CHARLESTON, W.Va. -- The three Charleston police officers on the scene of a deadly friendly fire incident on Sunday apparently didn't know Patrolman Jerry Jones was near Brian Scott Good's vehicle when they opened fire and killed both of them.
Police have released the names of seven officers placed on administrative leave because they were either involved in the incident or arrived shortly thereafter, said Police Chief Brent Webster.
According to sources familiar with the investigation, Good, 31, of Milliken, pulled off the road and into the gravel parking lot by the side of Quick Road north of the city. He then spun around and ended up with his truck facing the highway. Jones, 27, followed Good into the parking lot and got out of his cruiser.
The other police cruisers arrived next, with at least two blocking Good's path. With Jones somewhere behind or beside Good's truck, Good allegedly tried to ram his way through the cruisers. The officers then opened fire on the truck, hitting both Good and Jones. It is not clear whether Jones was hit directly or by ricochet, sources say. Four additional officers arrived at the scene shortly thereafter.
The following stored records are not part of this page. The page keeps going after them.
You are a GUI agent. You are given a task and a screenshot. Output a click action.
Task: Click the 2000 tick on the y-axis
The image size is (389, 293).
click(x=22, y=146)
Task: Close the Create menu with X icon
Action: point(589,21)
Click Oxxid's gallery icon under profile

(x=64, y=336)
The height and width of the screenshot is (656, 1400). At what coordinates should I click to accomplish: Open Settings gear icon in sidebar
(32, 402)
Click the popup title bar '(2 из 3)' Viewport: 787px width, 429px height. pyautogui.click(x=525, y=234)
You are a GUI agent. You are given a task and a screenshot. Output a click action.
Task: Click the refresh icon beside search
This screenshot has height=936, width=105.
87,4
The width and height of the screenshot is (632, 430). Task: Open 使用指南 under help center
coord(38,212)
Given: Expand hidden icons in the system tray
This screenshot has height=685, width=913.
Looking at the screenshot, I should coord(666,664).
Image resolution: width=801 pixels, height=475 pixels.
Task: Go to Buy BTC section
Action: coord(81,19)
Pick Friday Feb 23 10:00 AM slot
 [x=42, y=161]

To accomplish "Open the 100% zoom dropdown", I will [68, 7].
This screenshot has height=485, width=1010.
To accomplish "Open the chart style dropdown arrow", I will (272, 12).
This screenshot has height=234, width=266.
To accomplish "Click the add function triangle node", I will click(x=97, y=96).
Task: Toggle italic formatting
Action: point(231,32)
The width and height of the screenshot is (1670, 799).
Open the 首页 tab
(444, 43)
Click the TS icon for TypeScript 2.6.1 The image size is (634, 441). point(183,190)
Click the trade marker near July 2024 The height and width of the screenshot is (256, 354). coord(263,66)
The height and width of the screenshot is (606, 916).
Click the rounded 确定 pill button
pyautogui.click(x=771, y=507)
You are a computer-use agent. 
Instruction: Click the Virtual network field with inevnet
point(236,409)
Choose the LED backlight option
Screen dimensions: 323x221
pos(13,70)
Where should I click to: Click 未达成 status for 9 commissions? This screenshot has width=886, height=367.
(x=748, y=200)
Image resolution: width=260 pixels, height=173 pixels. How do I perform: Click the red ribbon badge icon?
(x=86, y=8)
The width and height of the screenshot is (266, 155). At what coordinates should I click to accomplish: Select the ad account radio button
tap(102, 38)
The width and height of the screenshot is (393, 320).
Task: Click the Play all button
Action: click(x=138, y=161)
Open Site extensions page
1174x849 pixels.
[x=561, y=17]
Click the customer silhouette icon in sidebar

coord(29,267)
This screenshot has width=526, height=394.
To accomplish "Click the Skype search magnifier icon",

Webster stressed that placing all seven on administrative leave was not because he believed there was any wrongdoing.
"We're doing this for their mental health," he said. "The average person just doesn't see something like this."
On Sunday, Webster said five officers were placed on leave. Two others were added because they also showed up at the scene. One of the seven has been on the force for 15 years. None of the others has more than four years experience.
The officers are: Patrolman Christopher Burford, a 20-month veteran of the force; Patrolman Duane Fields, who has been on the force since January; Patrolman Anthony Gaylor, who has been on the force since January; Cpl. Travis Hawley, a nearly 15- year veteran of the force; Patrolman Scott Layton, a three-year veteran of the force; Patrolman Owen Morris, a two-year veteran of the force; and Patrolman Robert Welsh, a four-year veteran of the force.
"In this case, it is purely stress debriefing," Webster said of placing the officers on administrative leave.
According to the department's administrative leave policy, the leave will not cause the officers to lose pay or benefits and should not be interpreted to imply that the officers have acted improperly.
The officers are all required to undergo a debriefing with a psychologist, and can't return without a recommendation from a therapist, Webster said.
Officers involved in the use of deadly force resulting in injury or death are to be placed on administrative leave for at least three days, according to the leave policy.
Webster said that when the men do come back, he may bring them back all at the same time. He said he doesn't want to imply that any of the men acted improperly.
Kanawha County Sheriff Mike Rutherford said he believes officers didn't see Jones standing nearby when they opened fire.
"It's one o'clock in the morning and it's very dark," Rutherford said Thursday. "You have blue lights flashing, and it's very hard to see.